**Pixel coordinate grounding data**
+ + + +

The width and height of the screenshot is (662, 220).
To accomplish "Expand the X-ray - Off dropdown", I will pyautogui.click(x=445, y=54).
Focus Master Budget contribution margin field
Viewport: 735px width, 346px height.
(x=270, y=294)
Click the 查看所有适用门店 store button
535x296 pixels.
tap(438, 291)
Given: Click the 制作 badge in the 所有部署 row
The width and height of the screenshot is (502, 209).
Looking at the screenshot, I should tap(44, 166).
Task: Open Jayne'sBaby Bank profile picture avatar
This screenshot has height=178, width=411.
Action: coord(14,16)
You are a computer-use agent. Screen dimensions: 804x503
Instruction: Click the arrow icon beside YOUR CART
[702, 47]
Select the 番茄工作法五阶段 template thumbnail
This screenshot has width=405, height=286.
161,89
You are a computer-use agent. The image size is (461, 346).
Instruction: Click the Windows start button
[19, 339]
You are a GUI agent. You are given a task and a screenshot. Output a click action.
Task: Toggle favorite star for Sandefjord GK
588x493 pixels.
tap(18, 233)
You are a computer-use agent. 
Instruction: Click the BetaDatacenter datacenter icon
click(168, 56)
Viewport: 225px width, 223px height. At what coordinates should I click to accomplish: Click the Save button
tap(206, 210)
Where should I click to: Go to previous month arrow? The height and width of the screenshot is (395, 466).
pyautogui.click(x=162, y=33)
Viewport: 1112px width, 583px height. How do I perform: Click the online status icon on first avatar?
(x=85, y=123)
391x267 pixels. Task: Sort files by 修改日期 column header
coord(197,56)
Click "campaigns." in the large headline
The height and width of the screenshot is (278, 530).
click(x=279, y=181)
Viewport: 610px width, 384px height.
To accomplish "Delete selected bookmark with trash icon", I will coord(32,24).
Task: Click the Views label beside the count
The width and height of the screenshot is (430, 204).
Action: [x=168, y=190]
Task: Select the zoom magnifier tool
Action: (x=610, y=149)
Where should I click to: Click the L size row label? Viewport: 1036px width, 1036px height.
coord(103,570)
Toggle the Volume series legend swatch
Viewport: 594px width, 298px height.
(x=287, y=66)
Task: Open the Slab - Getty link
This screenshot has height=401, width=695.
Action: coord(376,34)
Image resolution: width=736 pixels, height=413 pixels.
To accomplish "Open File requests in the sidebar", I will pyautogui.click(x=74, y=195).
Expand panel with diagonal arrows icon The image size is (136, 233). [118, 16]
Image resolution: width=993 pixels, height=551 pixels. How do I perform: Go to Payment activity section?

+ + + +

**TASK**
Write out the lines of the entries, word for word, from the first through the one containing "Select the 番茄工作法五阶段 template thumbnail", and stop at that line.

**RESPONSE TO THIS TASK**
The width and height of the screenshot is (662, 220).
To accomplish "Expand the X-ray - Off dropdown", I will pyautogui.click(x=445, y=54).
Focus Master Budget contribution margin field
Viewport: 735px width, 346px height.
(x=270, y=294)
Click the 查看所有适用门店 store button
535x296 pixels.
tap(438, 291)
Given: Click the 制作 badge in the 所有部署 row
The width and height of the screenshot is (502, 209).
Looking at the screenshot, I should tap(44, 166).
Task: Open Jayne'sBaby Bank profile picture avatar
This screenshot has height=178, width=411.
Action: coord(14,16)
You are a computer-use agent. Screen dimensions: 804x503
Instruction: Click the arrow icon beside YOUR CART
[702, 47]
Select the 番茄工作法五阶段 template thumbnail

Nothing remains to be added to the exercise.